The conclusion is direct: if the text is not easy to scan and understand, the reader gives up. A hard page tends to raise the bounce rate and shorten time on page, signals that the content did not satisfy the search. Caring for scannability and readability, then, is caring that the reader stays, reads and comes back.
What affects the readability of a text
Readability is built (or destroyed) by concrete writing and formatting choices. The factors that weigh the most:
| Factor | What to do |
|---|---|
| Sentence length | Prefer short sentences; break the long ones in two. |
| Voice | Use the active voice, more direct than the passive. |
| Vocabulary | Choose the simple word when one exists; explain the jargon. |
| Paragraphs | One idea per paragraph, a few lines each. |
| Structure | Use subheadings and lists to split the text. |
| Typography | Ensure good contrast, a legible font and comfortable spacing. |
Notice that much of this is also about organization. A clear hierarchy of headings (H1, H2, H3) guides the reader's eye and keeps the content scannable, which is exactly how people read on a screen.
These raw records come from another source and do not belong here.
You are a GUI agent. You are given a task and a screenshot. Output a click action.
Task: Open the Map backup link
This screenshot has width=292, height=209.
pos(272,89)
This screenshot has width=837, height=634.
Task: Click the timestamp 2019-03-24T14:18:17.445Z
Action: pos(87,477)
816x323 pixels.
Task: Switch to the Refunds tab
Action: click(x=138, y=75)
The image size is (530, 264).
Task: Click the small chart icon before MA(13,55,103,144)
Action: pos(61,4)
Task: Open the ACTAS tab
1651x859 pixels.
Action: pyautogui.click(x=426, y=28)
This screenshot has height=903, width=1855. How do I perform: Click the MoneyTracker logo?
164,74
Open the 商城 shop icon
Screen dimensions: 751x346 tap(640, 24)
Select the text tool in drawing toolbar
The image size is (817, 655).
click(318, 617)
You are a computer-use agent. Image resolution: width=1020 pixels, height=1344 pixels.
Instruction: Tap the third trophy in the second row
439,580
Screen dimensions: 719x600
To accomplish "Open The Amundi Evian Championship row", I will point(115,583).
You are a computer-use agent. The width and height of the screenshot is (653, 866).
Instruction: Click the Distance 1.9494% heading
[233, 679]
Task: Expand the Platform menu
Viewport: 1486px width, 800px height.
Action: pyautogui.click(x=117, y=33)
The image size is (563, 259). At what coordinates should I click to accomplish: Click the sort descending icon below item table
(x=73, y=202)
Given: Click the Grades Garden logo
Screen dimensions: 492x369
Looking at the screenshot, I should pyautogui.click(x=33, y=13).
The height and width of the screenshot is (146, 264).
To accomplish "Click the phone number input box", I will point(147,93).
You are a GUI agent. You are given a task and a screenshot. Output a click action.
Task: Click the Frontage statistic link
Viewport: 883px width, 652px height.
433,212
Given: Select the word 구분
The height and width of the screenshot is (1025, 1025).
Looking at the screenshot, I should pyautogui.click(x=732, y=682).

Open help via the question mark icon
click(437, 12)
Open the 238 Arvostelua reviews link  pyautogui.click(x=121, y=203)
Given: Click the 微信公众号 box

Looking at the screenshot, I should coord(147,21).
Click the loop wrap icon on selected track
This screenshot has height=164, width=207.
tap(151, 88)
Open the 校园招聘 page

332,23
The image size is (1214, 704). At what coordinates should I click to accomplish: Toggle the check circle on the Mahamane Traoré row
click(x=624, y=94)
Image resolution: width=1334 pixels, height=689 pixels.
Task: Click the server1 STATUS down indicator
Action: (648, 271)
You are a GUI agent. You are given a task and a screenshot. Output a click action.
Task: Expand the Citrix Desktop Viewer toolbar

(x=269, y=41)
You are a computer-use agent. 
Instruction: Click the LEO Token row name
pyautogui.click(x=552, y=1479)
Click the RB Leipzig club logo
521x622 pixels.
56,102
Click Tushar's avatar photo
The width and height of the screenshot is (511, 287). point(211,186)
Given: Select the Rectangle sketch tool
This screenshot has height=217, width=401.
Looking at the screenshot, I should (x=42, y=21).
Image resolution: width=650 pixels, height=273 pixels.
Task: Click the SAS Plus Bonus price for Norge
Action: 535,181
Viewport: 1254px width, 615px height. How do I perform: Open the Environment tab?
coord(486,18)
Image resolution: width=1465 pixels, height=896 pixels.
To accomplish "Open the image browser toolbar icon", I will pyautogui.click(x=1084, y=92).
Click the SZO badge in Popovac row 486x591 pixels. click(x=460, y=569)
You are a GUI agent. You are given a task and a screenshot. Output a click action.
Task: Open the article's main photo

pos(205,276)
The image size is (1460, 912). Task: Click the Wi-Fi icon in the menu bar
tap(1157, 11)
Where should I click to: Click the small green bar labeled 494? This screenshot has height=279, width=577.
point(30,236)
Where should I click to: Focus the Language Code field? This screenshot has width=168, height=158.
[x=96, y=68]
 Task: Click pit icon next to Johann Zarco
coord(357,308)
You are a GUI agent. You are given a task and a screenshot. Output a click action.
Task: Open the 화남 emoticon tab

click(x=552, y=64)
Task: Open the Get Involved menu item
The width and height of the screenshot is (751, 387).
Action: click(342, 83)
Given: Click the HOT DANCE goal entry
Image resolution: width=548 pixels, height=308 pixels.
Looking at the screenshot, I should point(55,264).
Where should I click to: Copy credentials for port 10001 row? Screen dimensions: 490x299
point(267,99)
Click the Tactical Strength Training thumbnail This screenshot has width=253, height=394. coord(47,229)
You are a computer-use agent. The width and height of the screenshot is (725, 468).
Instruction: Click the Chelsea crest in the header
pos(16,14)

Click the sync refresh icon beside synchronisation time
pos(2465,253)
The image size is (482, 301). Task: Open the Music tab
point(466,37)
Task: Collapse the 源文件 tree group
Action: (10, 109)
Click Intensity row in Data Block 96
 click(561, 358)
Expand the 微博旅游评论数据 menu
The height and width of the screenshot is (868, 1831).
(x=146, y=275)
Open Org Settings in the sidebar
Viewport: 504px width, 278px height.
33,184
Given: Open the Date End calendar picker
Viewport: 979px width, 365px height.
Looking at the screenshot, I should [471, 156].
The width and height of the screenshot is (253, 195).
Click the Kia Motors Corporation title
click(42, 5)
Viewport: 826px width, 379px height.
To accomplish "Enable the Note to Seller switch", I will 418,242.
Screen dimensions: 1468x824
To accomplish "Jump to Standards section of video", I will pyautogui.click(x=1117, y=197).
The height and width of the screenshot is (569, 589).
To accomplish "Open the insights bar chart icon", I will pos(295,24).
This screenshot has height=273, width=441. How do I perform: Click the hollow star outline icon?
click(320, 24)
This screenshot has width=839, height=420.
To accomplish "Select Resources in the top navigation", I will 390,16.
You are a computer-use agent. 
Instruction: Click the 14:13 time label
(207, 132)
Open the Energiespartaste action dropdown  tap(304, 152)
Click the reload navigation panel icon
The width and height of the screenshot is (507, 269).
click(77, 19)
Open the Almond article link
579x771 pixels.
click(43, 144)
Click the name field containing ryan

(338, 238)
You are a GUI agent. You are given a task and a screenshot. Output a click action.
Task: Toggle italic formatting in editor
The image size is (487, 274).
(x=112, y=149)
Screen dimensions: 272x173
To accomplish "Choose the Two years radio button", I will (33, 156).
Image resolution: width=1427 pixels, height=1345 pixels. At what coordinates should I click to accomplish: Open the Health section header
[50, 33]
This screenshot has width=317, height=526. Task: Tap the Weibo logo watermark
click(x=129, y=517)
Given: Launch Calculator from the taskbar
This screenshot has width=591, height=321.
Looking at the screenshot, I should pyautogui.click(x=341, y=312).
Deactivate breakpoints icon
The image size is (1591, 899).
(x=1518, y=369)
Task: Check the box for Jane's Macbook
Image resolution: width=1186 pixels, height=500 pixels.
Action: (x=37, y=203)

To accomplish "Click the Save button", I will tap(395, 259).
Readability indexes: Flesch and the tests
There are formulas that estimate a text's readability from variables such as the number of words per sentence and syllables per word. The best known is the Flesch reading ease test, which produces a score from 0 to 100: the higher, the easier the text.
| Flesch score | Reading level |
|---|---|
| 90 to 100 | Very easy, accessible to almost everyone. |
| 60 to 70 | Standard, comfortable for a general audience. |
| 30 to 50 | Difficult, requires more experienced readers. |
| 0 to 30 | Very difficult, academic or technical level. |
These indexes were created for English and there are adaptations for other languages, since word length varies. It is worth using them as a thermometer, not as an absolute target. The score points to a direction, but who decides whether the text is clear is always the real reader, not the formula.
How to improve readability: a step by step
Improving readability is mostly cutting excess and organizing better. A routine that works on any text:
- Write first, edit later: in the review, cut words you do not need and shorten the long sentences.
- Open the text into blocks: short paragraphs, frequent subheadings and lists to enumerate.
- Prefer the concrete: swap abstract terms and jargon for everyday words and examples.
- Highlight the essential: use bold sparingly to mark what must not be missed.
- Read it out loud: if you stumble while reading, the reader stumbles too. Rewrite the passage.
These practices are part of on-page SEO and apply to all of your content marketing. A clear text respects the reader's time, and it is that respect that makes the person reach the end, trust the brand and come back.